What I wanted to say is, the fifth season started off too slow. They moved the island! There must be huge implications, right? I waited for that implication and nothing really happened--just all those time jumps, and those who remain on the island joining the Dharma Initiative, and everybody else doing things that affected their past, in a crazy Lost way. I guess it's because I was getting into the idea of time travel, as explained in previous seasons. The moment I watched "The Variable", I knew things went boom! around me. "Finally," I thought. "For a moment I thought the one thing that'll amaze me is the way every character seems to say 'son of a (bleep)!' to everything."

It was, of course, the idea that the calculations were all wrong, that the survivors of Oceanic 815--and, maybe, everybody else they dragged into this mess--weren't meant to be there, and that once Jughead is detonated the string of events will change. Someone, maybe something was playing tricks on them, yes? And just at the right time, Sawyer's cover back at the Initiative was blown, and all of a sudden, detonating that bomb was more imminent, and not just because the Incident is going to happen in hours.

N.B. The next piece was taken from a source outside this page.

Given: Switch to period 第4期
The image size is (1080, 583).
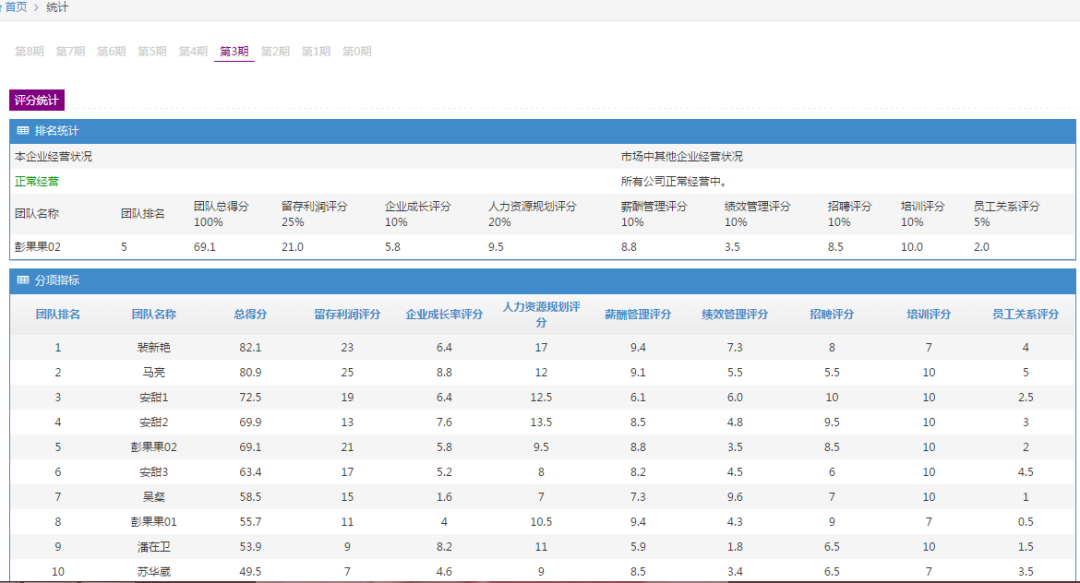Looking at the screenshot, I should [x=193, y=51].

The rest was, well, lots of action, the pocket of energy running out to the wild, Juliet detonating the bomb... and then, I was finished catching up with Lost, all fifteen weeks of it.

The huge question, of course, is whether Faraday's theory worked. The huge answer, possibly, is yes. It was anticlimactic of sorts for me, knowing that there will be a timeline reset of sorts--thank you, all the spoilers I've seen before I started this--and watching "The Incident" for the first time, knowing that all that they've done will not matter. But that leads me to another question: what now? We still have 18 hours of Lost confusion to fill, and if in the end the plane landed and they don't actually know each other, what's this all about? They will be reintroduced again? I didn't learn this back in school, but they say ending everything by revealing it's a dream--St. Elsewhere, yes--is a big letdown. No, this cannot be.

Oh, right. Jacob and that other guy. "Locke", for our purposes. The fifth season finale is, after all, just a prologue to the sixth season. The idea that Jacob brought Black Rock to the island captured me. Surely that means he brought the Army to the island, and surely the Dharma Initiative, and surely Eko's brother, and surely Rousseau, and surely Desmond, and surely Oceanic 815? It doesn't really make sense to me, mostly because I don't know why.

My early idea involved the island wanting to reveal itself, but by then I only know about the thing between Ben and Widmore. Turns out that's just a minor blip on the radar, and now I'm thinking about that talk between Jacob and the guy who will be "Locke". Why again? Is Jacob an anomaly? Sticking with my "observers of time" theory (which already looks shaky), was he someone who was doing what he shouldn't be doing? Sticking with my outrageous "Judgment Day allegory" idea last week, is Jacob actually the equivalent of, uhh, Lucifer?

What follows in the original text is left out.